QB transfer chaos isn’t really about Kids These Days having especially happy feet. All human feet have always been happy. It’s also about coaches feeling pressured to rifle through potential solutions, keeping the mob at bay. (And to be fair, why should the mob put up with unenjoyable football? I say this as someone who has watched many Atlanta Falcons games.)

Combine an ungovernable transactions system with a sport in which you are today what people believe you will be tomorrow. Mass impatience was always going to be the only outcome.

Schools do still develop QBs, of course. They just develop them for each other. Last year’s Tennessee-UCLA trade (and this year’s Syracuse-Kennesaw State trade), for instance. The days of training your backup for three years so that he can take over as your senior might mostly be gone, but maybe your new starter was better off spending his first three years as a California Golden Bear anyway?

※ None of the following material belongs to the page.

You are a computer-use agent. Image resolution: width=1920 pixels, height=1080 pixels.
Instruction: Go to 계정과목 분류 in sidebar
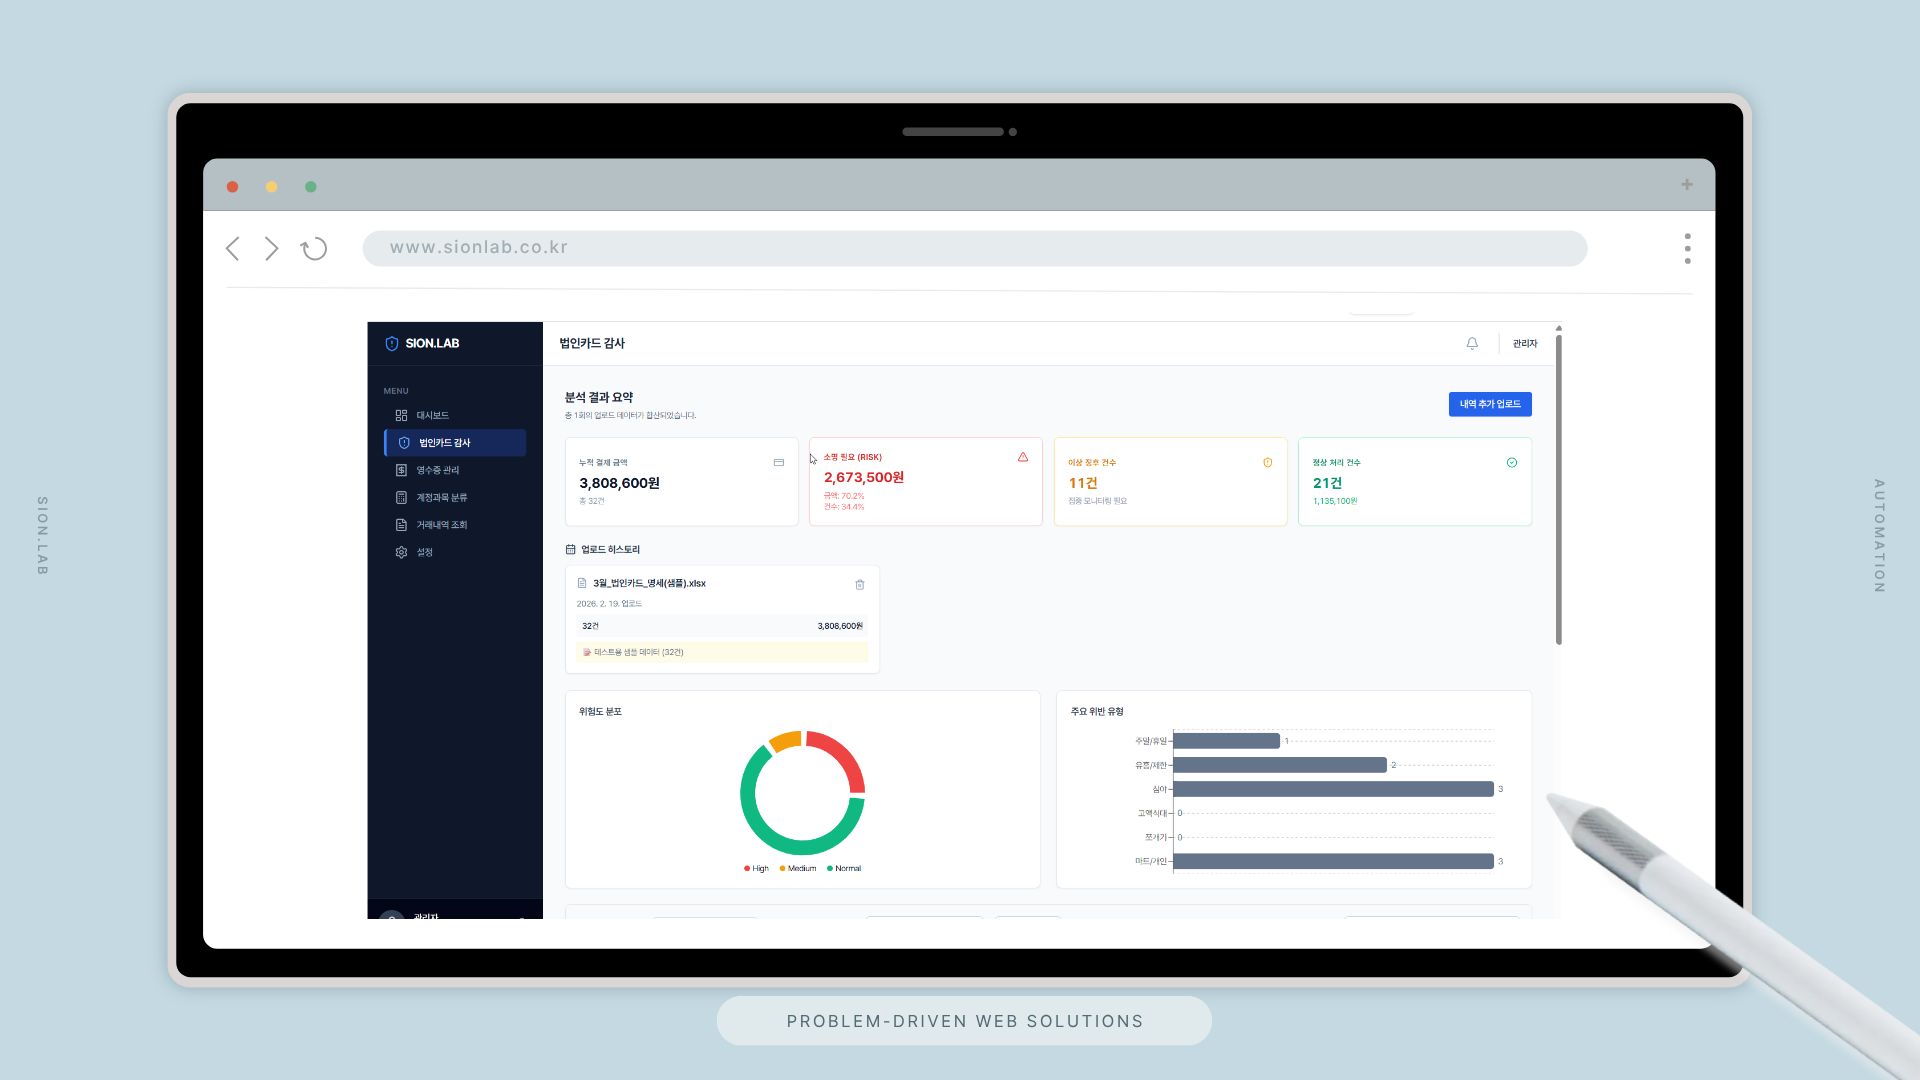(x=441, y=498)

Guess we’ll find out in September!

Elsewhere in portal stuff over the last few days:

Today, Duke and QB Darian Mensah reached a resolution that will allow him to play elsewhere, ending their legal battle.
Lane Kiffin’s 39th LSU transfer was a big one: Colorado OT Jordan Seaton. We’ll have to see how much of this overhaul was a net gain, but Seaton was very highly sought.

Late last week, Dabo Swinney went off on Ole Miss, accusing Pete Golding’s staff of tampering. The NCAA is now looking into the matter.

While the NCAA investigates, Clemson’s roster page for the transferred player in question, linebacker Luke Ferrelli, is nothing but a link to a video of Swinney calling out Ole Miss.